_YOUR GOAL_
Starting from the first line below, copy the whole listing exactly.

_INPUT_
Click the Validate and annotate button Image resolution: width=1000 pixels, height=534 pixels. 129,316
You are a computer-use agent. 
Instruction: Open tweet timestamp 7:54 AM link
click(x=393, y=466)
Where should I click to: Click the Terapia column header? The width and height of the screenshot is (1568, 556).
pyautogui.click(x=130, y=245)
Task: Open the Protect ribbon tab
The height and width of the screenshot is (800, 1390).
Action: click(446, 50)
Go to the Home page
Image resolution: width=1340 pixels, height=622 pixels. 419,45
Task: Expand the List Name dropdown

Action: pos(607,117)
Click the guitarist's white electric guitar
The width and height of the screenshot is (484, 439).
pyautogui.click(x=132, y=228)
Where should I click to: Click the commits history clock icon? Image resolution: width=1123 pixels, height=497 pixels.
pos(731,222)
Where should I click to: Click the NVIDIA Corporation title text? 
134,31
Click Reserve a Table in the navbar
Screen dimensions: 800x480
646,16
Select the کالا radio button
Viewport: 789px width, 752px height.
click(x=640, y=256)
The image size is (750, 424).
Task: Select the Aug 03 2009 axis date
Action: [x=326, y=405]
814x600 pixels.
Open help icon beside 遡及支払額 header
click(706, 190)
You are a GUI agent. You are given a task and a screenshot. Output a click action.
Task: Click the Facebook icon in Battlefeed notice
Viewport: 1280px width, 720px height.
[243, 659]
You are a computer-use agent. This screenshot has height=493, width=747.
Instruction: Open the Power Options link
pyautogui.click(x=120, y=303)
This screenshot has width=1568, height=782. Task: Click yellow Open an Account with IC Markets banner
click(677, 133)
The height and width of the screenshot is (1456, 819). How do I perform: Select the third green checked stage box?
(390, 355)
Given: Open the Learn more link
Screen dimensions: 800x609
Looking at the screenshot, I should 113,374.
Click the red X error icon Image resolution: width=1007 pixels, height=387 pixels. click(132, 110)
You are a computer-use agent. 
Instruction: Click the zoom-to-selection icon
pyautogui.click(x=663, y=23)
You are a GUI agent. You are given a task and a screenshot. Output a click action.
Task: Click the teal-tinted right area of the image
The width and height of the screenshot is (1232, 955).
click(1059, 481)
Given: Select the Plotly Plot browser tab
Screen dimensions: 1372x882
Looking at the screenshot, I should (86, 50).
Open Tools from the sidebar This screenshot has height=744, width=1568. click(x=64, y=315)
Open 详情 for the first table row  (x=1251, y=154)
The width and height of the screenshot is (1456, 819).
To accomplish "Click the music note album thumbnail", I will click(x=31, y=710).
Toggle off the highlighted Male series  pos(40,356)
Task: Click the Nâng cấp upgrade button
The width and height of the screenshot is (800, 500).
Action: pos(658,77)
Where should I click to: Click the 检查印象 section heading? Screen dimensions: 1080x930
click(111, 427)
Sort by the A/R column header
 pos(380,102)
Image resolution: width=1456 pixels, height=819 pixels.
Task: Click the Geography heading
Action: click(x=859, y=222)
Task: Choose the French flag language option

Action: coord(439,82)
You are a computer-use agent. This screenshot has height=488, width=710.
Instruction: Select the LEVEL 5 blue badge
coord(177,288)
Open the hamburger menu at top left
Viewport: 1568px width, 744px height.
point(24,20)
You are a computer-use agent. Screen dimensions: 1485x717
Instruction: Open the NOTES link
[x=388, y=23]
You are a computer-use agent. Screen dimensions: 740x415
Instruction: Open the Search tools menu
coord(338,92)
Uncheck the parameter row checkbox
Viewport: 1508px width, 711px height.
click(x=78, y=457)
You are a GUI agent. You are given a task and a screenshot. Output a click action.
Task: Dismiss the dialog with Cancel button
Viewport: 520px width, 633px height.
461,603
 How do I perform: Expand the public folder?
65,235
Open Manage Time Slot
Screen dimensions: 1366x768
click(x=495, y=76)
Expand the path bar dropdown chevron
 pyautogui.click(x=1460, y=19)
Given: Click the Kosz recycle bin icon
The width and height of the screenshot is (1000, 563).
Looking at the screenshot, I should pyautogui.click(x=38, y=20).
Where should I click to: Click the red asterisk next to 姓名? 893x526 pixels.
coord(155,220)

_EXERCISE RESULT_
Click the Validate and annotate button Image resolution: width=1000 pixels, height=534 pixels. 129,316
You are a computer-use agent. 
Instruction: Open tweet timestamp 7:54 AM link
click(x=393, y=466)
Where should I click to: Click the Terapia column header? The width and height of the screenshot is (1568, 556).
pyautogui.click(x=130, y=245)
Task: Open the Protect ribbon tab
The height and width of the screenshot is (800, 1390).
Action: click(446, 50)
Go to the Home page
Image resolution: width=1340 pixels, height=622 pixels. 419,45
Task: Expand the List Name dropdown

Action: pos(607,117)
Click the guitarist's white electric guitar
The width and height of the screenshot is (484, 439).
pyautogui.click(x=132, y=228)
Where should I click to: Click the commits history clock icon? Image resolution: width=1123 pixels, height=497 pixels.
pos(731,222)
Where should I click to: Click the NVIDIA Corporation title text? 
134,31
Click Reserve a Table in the navbar
Screen dimensions: 800x480
646,16
Select the کالا radio button
Viewport: 789px width, 752px height.
click(x=640, y=256)
The image size is (750, 424).
Task: Select the Aug 03 2009 axis date
Action: [x=326, y=405]
814x600 pixels.
Open help icon beside 遡及支払額 header
click(706, 190)
You are a GUI agent. You are given a task and a screenshot. Output a click action.
Task: Click the Facebook icon in Battlefeed notice
Viewport: 1280px width, 720px height.
[243, 659]
You are a computer-use agent. This screenshot has height=493, width=747.
Instruction: Open the Power Options link
pyautogui.click(x=120, y=303)
This screenshot has width=1568, height=782. Task: Click yellow Open an Account with IC Markets banner
click(677, 133)
The height and width of the screenshot is (1456, 819). How do I perform: Select the third green checked stage box?
(390, 355)
Given: Open the Learn more link
Screen dimensions: 800x609
Looking at the screenshot, I should 113,374.
Click the red X error icon Image resolution: width=1007 pixels, height=387 pixels. click(132, 110)
You are a computer-use agent. 
Instruction: Click the zoom-to-selection icon
pyautogui.click(x=663, y=23)
You are a GUI agent. You are given a task and a screenshot. Output a click action.
Task: Click the teal-tinted right area of the image
The width and height of the screenshot is (1232, 955).
click(1059, 481)
Given: Select the Plotly Plot browser tab
Screen dimensions: 1372x882
Looking at the screenshot, I should (86, 50).
Open Tools from the sidebar This screenshot has height=744, width=1568. click(x=64, y=315)
Open 详情 for the first table row  (x=1251, y=154)
The width and height of the screenshot is (1456, 819).
To accomplish "Click the music note album thumbnail", I will click(x=31, y=710).
Toggle off the highlighted Male series  pos(40,356)
Task: Click the Nâng cấp upgrade button
The width and height of the screenshot is (800, 500).
Action: pos(658,77)
Where should I click to: Click the 检查印象 section heading? Screen dimensions: 1080x930
click(111, 427)
Sort by the A/R column header
 pos(380,102)
Image resolution: width=1456 pixels, height=819 pixels.
Task: Click the Geography heading
Action: click(x=859, y=222)
Task: Choose the French flag language option

Action: coord(439,82)
You are a computer-use agent. This screenshot has height=488, width=710.
Instruction: Select the LEVEL 5 blue badge
coord(177,288)
Open the hamburger menu at top left
Viewport: 1568px width, 744px height.
point(24,20)
You are a computer-use agent. Screen dimensions: 1485x717
Instruction: Open the NOTES link
[x=388, y=23]
You are a computer-use agent. Screen dimensions: 740x415
Instruction: Open the Search tools menu
coord(338,92)
Uncheck the parameter row checkbox
Viewport: 1508px width, 711px height.
click(x=78, y=457)
You are a GUI agent. You are given a task and a screenshot. Output a click action.
Task: Dismiss the dialog with Cancel button
Viewport: 520px width, 633px height.
461,603
 How do I perform: Expand the public folder?
65,235
Open Manage Time Slot
Screen dimensions: 1366x768
click(x=495, y=76)
Expand the path bar dropdown chevron
 pyautogui.click(x=1460, y=19)
Given: Click the Kosz recycle bin icon
The width and height of the screenshot is (1000, 563).
Looking at the screenshot, I should pyautogui.click(x=38, y=20).
Where should I click to: Click the red asterisk next to 姓名? 893x526 pixels.
coord(155,220)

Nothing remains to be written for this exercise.